TEXT SECTION >>
-- Opening Marker --

And lazy. Few animated features rely this heavily on pop culture references. The thing is, references aren't that funny in themselves (evidenced by awful flicks like Epic Movie, Date Movie, and Scary Movie). Context—how they're used—is at least as important. I'm sure the filmmakers wanted to throw some bones to the adults taking their kids to see this, and I'm also sure the kids won't understand the more mature references. Nevertheless, it seems odd for a movie aimed at children to reference Kill Bill, Goodfellas, The Silence of the Lambs, Die Hard, and Scarface, among others.
Such references are very clichéd too: "Hasta la vista, baby … Say hello to my little friend … Yippie-kay-yay … What do you mean I'm funny?" Even worse is the script's reliance on other dated and worn-out phrases, like "Oh, no you didn't," "I got served," "awkward," and even "jiggy." Gee, that's really swell of the writers to be totally cool like that.
Or how about the trite messages shoehorned into the plot? Believe in yourself, never give up, cooperation—nuggets of wisdom from Sesame Street. I applaud a ridiculous scene involving a train precariously balancing on top of a skyscraper because it perfectly depicts forgiveness and reconciliation. But aside from that, the writers' lack of creativity is at times astonishing.

-- Closing Marker --

DATA EXCERPTS >>

-- Opening Marker --

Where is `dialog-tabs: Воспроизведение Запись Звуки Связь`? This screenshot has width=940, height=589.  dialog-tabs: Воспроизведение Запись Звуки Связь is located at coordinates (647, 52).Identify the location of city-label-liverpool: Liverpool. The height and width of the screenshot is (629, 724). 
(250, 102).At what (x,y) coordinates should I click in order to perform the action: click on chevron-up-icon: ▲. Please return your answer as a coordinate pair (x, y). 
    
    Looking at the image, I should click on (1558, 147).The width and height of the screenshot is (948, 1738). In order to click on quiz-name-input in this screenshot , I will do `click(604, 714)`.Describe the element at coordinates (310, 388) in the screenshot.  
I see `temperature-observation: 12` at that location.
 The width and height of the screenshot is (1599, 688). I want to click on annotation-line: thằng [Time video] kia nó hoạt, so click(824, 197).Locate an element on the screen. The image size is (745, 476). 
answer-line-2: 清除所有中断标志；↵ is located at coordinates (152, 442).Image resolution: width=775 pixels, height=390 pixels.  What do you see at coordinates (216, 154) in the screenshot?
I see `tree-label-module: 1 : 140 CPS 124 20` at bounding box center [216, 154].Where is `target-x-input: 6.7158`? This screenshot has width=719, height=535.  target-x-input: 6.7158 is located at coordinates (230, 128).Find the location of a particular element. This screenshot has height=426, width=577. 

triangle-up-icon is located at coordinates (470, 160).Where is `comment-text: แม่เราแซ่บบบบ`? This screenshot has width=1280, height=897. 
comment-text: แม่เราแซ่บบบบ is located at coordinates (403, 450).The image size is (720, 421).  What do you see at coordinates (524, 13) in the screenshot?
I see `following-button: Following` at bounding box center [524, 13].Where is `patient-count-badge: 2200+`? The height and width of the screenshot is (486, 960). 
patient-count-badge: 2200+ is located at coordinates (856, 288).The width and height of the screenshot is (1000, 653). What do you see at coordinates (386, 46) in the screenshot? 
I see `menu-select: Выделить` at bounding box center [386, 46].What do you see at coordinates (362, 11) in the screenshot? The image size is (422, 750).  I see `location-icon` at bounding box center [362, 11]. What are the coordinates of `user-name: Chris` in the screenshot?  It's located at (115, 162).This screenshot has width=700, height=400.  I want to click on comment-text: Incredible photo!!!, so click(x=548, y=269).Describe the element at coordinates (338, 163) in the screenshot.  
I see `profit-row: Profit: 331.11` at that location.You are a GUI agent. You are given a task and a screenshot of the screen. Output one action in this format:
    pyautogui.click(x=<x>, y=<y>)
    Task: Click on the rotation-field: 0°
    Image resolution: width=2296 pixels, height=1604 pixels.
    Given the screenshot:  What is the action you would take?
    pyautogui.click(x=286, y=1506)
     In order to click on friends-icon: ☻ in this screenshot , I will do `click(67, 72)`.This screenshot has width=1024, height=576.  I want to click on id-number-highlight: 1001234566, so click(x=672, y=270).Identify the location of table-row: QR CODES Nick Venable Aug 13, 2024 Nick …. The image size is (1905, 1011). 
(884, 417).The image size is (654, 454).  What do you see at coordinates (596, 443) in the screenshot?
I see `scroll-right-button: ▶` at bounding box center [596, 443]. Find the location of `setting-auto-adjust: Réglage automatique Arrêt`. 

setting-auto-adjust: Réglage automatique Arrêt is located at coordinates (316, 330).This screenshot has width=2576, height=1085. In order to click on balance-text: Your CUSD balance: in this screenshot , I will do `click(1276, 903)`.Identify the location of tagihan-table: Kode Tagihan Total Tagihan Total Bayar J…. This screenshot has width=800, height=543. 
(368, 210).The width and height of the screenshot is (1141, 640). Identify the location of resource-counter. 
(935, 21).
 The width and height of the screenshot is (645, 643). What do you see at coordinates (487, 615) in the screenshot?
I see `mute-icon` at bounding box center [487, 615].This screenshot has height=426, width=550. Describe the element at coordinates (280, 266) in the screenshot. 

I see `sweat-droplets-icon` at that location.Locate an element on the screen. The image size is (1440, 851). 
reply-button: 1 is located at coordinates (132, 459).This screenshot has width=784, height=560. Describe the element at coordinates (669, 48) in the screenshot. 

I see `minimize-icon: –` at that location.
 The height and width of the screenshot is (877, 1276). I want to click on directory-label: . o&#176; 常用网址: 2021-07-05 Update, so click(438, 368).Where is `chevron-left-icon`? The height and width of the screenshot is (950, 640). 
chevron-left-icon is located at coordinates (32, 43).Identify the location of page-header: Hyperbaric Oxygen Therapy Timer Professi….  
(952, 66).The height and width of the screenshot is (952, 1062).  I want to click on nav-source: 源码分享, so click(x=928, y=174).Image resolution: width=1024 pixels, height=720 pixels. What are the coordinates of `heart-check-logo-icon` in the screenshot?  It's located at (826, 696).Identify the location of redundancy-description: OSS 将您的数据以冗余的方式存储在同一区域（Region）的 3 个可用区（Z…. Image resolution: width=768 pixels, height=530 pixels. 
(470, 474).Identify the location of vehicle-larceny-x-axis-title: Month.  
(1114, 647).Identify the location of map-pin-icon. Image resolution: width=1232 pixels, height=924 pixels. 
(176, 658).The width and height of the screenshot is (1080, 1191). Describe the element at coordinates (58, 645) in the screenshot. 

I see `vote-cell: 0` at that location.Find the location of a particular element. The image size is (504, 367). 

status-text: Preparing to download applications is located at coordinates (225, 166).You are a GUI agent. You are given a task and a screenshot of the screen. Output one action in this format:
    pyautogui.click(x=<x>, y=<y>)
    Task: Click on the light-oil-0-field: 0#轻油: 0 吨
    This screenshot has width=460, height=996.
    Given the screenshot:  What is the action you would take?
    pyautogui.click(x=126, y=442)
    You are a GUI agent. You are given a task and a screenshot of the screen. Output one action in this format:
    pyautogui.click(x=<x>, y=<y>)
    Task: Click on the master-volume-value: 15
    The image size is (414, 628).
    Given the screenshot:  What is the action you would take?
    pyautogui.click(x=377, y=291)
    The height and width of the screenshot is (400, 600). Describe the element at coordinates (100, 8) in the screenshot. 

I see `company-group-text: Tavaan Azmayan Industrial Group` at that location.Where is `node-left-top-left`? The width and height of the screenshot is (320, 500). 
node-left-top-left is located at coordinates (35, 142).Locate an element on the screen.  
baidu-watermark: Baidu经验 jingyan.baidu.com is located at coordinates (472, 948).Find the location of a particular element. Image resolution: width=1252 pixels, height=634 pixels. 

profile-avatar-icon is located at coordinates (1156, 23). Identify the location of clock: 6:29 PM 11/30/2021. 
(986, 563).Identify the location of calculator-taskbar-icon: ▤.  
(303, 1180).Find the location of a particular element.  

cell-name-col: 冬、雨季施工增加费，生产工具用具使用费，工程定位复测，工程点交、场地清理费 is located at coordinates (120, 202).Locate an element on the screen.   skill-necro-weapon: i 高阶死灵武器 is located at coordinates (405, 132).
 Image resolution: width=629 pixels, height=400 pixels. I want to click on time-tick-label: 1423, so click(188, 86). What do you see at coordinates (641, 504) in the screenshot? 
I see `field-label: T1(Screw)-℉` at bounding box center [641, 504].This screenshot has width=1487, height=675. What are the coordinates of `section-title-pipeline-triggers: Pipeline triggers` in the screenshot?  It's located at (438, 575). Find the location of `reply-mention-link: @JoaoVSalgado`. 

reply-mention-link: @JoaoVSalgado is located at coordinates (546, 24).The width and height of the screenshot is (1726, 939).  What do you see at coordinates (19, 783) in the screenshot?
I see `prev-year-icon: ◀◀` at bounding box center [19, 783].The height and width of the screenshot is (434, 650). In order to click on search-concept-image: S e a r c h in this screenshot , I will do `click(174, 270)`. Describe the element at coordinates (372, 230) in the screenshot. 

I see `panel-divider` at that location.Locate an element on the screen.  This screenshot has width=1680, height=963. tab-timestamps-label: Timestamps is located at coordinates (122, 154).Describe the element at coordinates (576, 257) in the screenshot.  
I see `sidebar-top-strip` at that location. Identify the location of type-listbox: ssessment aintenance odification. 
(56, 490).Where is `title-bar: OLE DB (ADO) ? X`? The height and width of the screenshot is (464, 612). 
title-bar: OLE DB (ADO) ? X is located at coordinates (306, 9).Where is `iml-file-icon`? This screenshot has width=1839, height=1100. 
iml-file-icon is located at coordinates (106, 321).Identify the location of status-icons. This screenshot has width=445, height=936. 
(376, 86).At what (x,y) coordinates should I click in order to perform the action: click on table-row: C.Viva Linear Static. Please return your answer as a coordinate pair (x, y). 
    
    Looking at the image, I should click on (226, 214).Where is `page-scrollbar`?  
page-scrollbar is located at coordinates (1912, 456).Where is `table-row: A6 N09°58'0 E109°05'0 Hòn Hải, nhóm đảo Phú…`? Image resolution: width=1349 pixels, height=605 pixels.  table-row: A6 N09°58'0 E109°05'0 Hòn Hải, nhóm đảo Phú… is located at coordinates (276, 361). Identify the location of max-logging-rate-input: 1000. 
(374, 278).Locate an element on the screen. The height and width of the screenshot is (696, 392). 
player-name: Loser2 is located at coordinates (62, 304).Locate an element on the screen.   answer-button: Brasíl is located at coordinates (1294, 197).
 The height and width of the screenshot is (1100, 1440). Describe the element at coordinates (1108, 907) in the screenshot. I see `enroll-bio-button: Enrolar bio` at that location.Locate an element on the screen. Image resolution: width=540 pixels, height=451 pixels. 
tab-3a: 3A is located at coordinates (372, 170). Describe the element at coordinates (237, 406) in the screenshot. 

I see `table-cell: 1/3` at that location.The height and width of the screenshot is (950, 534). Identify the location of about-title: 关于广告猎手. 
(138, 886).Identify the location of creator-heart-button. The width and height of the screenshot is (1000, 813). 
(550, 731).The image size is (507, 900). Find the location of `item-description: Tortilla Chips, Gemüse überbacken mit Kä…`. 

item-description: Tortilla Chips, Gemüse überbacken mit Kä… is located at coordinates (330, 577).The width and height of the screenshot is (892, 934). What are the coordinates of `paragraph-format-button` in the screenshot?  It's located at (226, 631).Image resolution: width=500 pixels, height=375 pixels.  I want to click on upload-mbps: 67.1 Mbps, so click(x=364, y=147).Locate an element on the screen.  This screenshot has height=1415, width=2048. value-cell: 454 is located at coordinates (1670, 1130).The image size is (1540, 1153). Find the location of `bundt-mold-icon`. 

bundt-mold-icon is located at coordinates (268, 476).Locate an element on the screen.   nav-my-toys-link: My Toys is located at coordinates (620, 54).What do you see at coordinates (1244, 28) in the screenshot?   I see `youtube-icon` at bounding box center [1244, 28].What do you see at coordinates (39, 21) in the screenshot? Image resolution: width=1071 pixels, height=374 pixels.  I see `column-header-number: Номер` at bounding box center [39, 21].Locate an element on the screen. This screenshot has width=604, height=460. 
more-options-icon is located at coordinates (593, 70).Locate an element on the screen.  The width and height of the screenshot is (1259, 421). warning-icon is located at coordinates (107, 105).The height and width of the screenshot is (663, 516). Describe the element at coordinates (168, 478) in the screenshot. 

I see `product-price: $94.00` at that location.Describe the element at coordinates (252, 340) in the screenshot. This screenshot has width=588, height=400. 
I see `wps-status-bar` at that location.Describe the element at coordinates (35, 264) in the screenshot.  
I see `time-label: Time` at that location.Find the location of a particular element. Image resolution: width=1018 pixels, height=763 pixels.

-- Closing Marker --

Transcribe the film review excerpt in its entirety, word for word. The lines above have no role in this exercise.

WRITTEN REPLY >>
And lazy. Few animated features rely this heavily on pop culture references. The thing is, references aren't that funny in themselves (evidenced by awful flicks like Epic Movie, Date Movie, and Scary Movie). Context—how they're used—is at least as important. I'm sure the filmmakers wanted to throw some bones to the adults taking their kids to see this, and I'm also sure the kids won't understand the more mature references. Nevertheless, it seems odd for a movie aimed at children to reference Kill Bill, Goodfellas, The Silence of the Lambs, Die Hard, and Scarface, among others.
Such references are very clichéd too: "Hasta la vista, baby … Say hello to my little friend … Yippie-kay-yay … What do you mean I'm funny?" Even worse is the script's reliance on other dated and worn-out phrases, like "Oh, no you didn't," "I got served," "awkward," and even "jiggy." Gee, that's really swell of the writers to be totally cool like that.
Or how about the trite messages shoehorned into the plot? Believe in yourself, never give up, cooperation—nuggets of wisdom from Sesame Street. I applaud a ridiculous scene involving a train precariously balancing on top of a skyscraper because it perfectly depicts forgiveness and reconciliation. But aside from that, the writers' lack of creativity is at times astonishing.